Reputation: 28252
There has to be an easier way to do this. I have objects that want to be refreshed every so often, so I want to record when they were created, check against the current timestamp, and refresh as necessary.
datetime.datetime has proven to be difficult, and I don't want to dive into the ctime library. Is there anything easier for this sort of thing?
Upvotes: 313
Views: 349094
Reputation: 167
By reading the source code, I came to a conclusion: the time difference cannot be obtained by .seconds
:
@property
def seconds(self):
"""seconds"""
return self._seconds
# in the `__new__`, you can find the `seconds` is modulo by the total number of seconds in a day
def __new__(cls, days=0, seconds=0, microseconds=0,
milliseconds=0, minutes=0, hours=0, weeks=0):
seconds += minutes*60 + hours*3600
# ...
if isinstance(microseconds, float):
microseconds = round(microseconds + usdouble)

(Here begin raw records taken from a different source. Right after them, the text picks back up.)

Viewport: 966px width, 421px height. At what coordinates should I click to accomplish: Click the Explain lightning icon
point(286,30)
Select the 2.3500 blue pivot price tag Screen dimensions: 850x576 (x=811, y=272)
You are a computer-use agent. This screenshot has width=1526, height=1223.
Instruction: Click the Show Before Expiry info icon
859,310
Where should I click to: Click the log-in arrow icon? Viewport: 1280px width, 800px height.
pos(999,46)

seconds, microseconds = divmod(microseconds, 1000000)
# ! 👇
days, seconds = divmod(seconds, 24*3600)
d += days
s += seconds
else:
microseconds = int(microseconds)
seconds, microseconds = divmod(microseconds, 1000000)
# ! 👇
days, seconds = divmod(seconds, 24*3600)
d += days
s += seconds
microseconds = round(microseconds + usdouble)
# ...
total_seconds can get an accurate difference between the two times
def total_seconds(self):
"""Total seconds in the duration."""
return ((self.days * 86400 + self.seconds) * 10**6 +
self.microseconds) / 10**6
in conclusion:
from datetime import datetime
dt1 = datetime.now()
dt2 = datetime.now()
print((dt2 - dt1).total_seconds())
Upvotes: 0
Reputation: 11643
Another approach is to use timestamp values:
end_time.timestamp() - start_time.timestamp()
Upvotes: 3
Reputation: 366
Here's the one that is working for me.
from datetime import datetime
date_format = "%H:%M:%S"
# You could also pass datetime.time object in this part and convert it to string.
time_start = str('09:00:00')
time_end = str('18:00:00')
# Then get the difference here.
diff = datetime.strptime(time_end, date_format) - datetime.strptime(time_start, date_format)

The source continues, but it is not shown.